(GIVEN RECORDS begins)
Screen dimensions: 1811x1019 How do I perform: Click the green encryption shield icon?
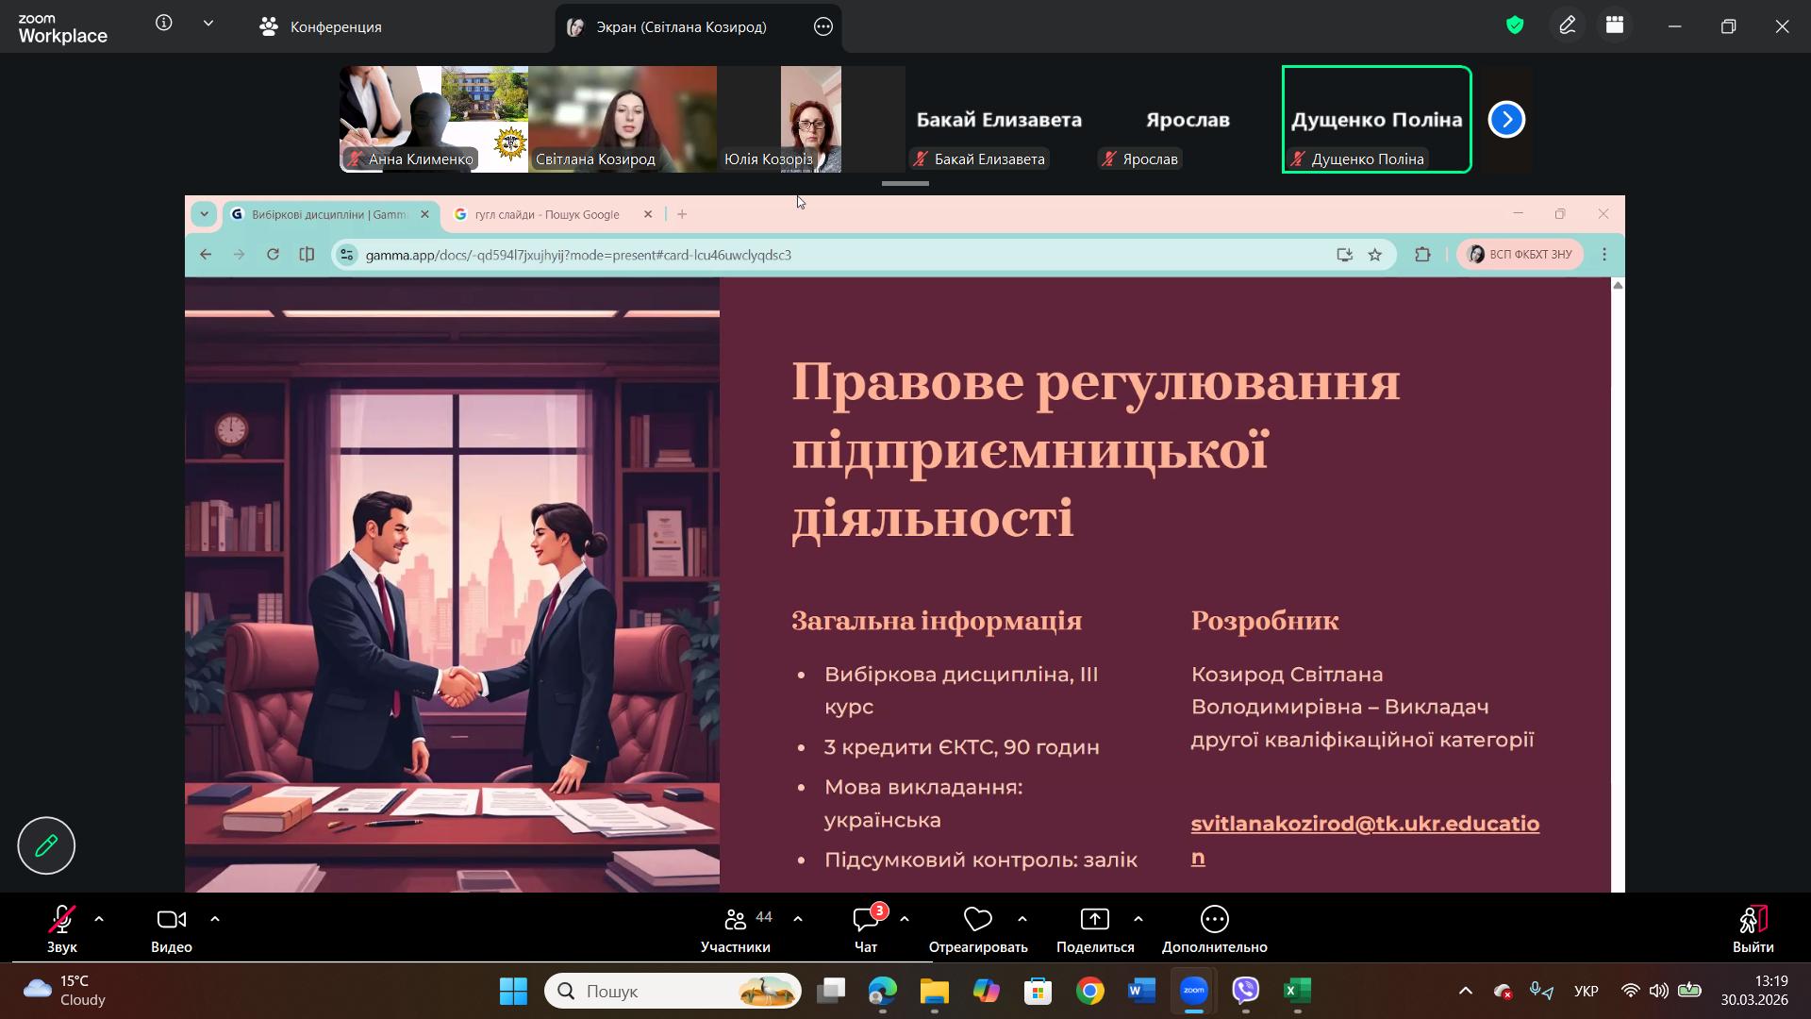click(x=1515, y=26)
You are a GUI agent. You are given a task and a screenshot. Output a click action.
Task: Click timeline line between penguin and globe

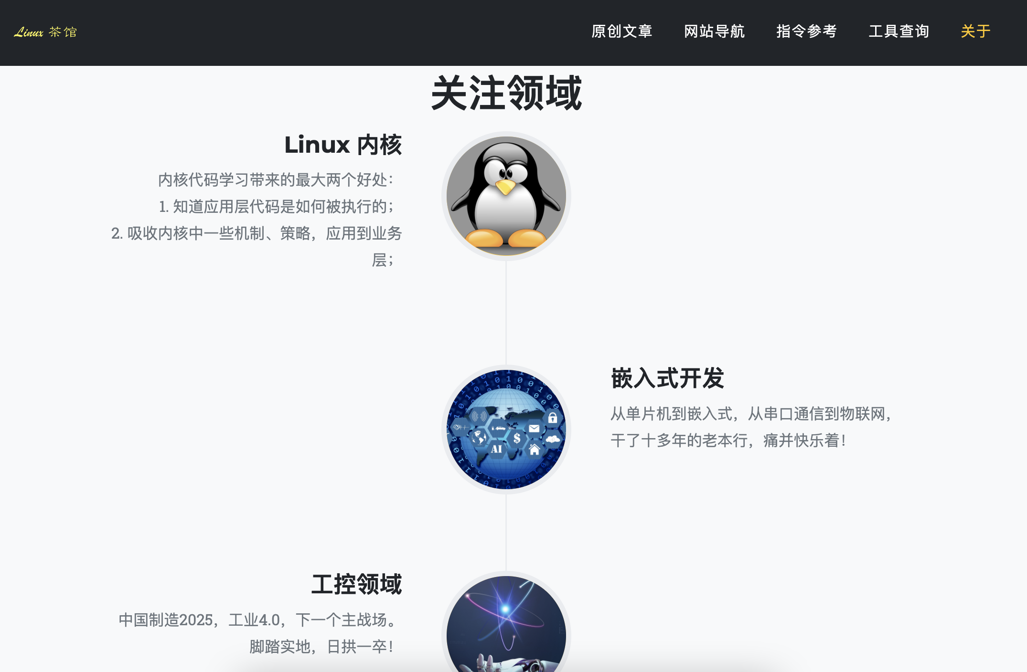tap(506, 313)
(GIVEN RECORDS ends)
• ABOUT THIS TASK
Exclude the pictures and print the rest of the data exactly.

• EXERCISE RESULT
Screen dimensions: 1811x1019 How do I perform: Click the green encryption shield icon?
click(x=1515, y=26)
You are a GUI agent. You are given a task and a screenshot. Output a click action.
Task: Click timeline line between penguin and globe

tap(506, 313)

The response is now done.